--- start of Input records ---
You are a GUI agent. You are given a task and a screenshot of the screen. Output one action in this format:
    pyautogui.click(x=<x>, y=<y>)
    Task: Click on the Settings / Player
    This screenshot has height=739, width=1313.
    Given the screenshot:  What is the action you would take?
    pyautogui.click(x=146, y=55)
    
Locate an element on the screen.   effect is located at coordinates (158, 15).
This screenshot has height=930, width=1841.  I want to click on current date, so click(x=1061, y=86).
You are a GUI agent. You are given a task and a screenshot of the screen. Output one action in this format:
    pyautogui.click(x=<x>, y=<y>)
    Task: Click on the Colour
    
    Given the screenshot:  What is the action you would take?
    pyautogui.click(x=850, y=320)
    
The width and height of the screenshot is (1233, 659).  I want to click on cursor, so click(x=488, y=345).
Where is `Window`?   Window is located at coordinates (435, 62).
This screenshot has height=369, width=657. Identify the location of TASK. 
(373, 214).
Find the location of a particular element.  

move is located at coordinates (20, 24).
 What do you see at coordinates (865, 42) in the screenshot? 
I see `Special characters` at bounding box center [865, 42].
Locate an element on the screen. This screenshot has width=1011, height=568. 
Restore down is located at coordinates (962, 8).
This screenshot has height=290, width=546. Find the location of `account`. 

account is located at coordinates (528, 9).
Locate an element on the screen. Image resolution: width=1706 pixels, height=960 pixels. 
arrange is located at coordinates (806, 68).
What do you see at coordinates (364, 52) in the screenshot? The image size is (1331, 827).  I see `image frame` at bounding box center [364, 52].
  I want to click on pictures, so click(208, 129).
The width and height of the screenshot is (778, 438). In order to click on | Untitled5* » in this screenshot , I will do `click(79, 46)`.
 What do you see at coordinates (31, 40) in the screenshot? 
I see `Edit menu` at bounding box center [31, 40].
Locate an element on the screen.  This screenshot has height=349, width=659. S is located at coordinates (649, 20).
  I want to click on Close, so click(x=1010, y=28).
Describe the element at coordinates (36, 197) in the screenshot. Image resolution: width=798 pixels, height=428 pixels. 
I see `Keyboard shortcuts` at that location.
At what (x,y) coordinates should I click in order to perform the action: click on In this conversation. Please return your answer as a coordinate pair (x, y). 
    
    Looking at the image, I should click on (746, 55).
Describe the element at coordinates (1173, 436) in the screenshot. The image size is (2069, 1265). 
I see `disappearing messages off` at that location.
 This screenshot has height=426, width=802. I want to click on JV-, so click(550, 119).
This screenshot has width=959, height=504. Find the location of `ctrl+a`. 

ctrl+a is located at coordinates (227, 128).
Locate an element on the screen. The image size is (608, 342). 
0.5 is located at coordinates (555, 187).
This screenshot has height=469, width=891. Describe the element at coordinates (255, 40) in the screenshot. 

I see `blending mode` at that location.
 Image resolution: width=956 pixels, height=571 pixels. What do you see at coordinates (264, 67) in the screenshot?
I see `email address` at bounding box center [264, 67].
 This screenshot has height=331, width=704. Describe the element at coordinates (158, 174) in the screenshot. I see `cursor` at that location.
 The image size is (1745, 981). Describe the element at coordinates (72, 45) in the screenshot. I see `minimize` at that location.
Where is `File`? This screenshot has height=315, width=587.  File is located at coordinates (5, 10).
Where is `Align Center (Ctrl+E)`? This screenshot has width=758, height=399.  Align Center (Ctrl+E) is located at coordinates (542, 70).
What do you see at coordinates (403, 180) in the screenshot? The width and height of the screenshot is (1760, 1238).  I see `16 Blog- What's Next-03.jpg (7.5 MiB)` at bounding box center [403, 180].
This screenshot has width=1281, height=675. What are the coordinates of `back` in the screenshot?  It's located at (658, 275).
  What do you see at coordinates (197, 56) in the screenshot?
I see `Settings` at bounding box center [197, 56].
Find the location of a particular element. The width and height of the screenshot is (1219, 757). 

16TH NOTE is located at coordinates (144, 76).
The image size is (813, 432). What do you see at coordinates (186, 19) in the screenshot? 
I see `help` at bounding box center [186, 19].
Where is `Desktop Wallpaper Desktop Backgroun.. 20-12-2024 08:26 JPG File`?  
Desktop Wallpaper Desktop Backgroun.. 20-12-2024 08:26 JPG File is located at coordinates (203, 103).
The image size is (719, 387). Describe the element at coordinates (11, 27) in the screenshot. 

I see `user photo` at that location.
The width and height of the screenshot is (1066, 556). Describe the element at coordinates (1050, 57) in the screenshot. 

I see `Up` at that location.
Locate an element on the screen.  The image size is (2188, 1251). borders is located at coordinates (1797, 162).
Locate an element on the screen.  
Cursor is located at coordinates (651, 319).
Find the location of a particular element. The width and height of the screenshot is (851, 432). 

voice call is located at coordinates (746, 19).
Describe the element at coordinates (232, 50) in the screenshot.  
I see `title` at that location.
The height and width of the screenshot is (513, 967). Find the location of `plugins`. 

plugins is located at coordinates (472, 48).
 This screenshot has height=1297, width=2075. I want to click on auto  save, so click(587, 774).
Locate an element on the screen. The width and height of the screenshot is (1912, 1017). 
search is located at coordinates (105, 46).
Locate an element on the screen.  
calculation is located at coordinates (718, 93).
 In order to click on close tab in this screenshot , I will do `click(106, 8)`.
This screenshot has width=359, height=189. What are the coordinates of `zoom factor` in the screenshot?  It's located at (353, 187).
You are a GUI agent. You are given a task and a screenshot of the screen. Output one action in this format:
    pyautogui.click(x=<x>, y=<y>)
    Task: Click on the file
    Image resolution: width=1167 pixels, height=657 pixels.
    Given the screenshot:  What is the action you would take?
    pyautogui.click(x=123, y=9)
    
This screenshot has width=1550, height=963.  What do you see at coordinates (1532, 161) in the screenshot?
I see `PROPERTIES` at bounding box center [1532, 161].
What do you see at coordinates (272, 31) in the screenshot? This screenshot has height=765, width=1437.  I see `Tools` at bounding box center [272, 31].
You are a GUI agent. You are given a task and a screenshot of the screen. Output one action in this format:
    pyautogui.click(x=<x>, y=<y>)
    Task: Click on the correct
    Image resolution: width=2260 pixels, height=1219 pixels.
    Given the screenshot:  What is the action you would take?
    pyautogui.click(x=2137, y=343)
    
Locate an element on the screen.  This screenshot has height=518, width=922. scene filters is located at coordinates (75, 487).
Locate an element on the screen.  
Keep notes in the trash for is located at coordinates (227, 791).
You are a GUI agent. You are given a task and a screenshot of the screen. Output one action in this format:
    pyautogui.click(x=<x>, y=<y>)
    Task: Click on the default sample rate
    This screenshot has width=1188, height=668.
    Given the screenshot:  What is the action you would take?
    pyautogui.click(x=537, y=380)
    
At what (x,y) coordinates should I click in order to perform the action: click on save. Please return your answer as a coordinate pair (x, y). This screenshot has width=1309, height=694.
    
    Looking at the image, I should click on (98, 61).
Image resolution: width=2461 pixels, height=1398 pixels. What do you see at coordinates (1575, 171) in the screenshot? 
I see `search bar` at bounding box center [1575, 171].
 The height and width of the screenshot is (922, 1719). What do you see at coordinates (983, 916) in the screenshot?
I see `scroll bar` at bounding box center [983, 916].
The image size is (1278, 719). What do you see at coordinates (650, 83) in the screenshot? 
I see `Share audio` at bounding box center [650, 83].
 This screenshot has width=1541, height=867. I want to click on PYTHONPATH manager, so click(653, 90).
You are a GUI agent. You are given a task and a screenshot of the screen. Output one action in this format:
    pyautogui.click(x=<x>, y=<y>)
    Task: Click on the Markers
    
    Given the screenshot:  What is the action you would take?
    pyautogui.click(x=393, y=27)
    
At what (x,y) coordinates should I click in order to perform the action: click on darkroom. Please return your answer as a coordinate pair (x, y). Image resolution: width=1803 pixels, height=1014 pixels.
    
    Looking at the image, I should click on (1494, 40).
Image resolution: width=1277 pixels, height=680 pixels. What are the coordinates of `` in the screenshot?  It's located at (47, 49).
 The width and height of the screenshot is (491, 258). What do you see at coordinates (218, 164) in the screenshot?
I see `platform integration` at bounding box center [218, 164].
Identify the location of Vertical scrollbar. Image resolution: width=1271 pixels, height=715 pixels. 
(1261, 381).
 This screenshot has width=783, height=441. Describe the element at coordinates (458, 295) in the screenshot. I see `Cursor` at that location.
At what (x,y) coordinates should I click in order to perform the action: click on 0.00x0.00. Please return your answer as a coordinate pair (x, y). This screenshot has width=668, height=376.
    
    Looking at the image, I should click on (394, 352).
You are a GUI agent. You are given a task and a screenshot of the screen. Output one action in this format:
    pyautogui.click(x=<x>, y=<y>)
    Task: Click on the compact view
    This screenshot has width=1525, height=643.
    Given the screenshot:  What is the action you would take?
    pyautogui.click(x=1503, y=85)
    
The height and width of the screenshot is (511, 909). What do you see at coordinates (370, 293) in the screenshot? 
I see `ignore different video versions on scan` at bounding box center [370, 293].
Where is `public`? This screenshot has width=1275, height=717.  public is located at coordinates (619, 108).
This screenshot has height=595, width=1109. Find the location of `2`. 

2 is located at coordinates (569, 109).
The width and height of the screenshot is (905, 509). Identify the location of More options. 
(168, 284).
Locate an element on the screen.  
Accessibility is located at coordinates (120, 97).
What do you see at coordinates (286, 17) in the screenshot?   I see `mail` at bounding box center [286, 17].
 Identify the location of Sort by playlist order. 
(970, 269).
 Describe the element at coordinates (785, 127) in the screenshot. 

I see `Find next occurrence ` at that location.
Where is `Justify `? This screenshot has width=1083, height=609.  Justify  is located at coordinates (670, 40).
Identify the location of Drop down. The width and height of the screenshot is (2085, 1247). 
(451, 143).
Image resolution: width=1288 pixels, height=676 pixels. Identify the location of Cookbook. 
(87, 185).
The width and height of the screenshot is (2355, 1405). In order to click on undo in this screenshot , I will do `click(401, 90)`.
--- end of Input records ---
## Do this
Please copy out, word for word, the lines starting with the one that contains "This screenshot has width=1550, height=963." and ending with the one that contains "This screenshot has width=1541, height=867.", including both of those lines.

## Exercise response
This screenshot has width=1550, height=963.  What do you see at coordinates (1532, 161) in the screenshot?
I see `PROPERTIES` at bounding box center [1532, 161].
What do you see at coordinates (272, 31) in the screenshot? This screenshot has height=765, width=1437.  I see `Tools` at bounding box center [272, 31].
You are a GUI agent. You are given a task and a screenshot of the screen. Output one action in this format:
    pyautogui.click(x=<x>, y=<y>)
    Task: Click on the correct
    Image resolution: width=2260 pixels, height=1219 pixels.
    Given the screenshot:  What is the action you would take?
    pyautogui.click(x=2137, y=343)
    
Locate an element on the screen.  This screenshot has height=518, width=922. scene filters is located at coordinates (75, 487).
Locate an element on the screen.  
Keep notes in the trash for is located at coordinates (227, 791).
You are a GUI agent. You are given a task and a screenshot of the screen. Output one action in this format:
    pyautogui.click(x=<x>, y=<y>)
    Task: Click on the default sample rate
    This screenshot has width=1188, height=668.
    Given the screenshot:  What is the action you would take?
    pyautogui.click(x=537, y=380)
    
At what (x,y) coordinates should I click in order to perform the action: click on save. Please return your answer as a coordinate pair (x, y). This screenshot has width=1309, height=694.
    
    Looking at the image, I should click on (98, 61).
Image resolution: width=2461 pixels, height=1398 pixels. What do you see at coordinates (1575, 171) in the screenshot? 
I see `search bar` at bounding box center [1575, 171].
 The height and width of the screenshot is (922, 1719). What do you see at coordinates (983, 916) in the screenshot?
I see `scroll bar` at bounding box center [983, 916].
The image size is (1278, 719). What do you see at coordinates (650, 83) in the screenshot? 
I see `Share audio` at bounding box center [650, 83].
 This screenshot has width=1541, height=867. I want to click on PYTHONPATH manager, so click(653, 90).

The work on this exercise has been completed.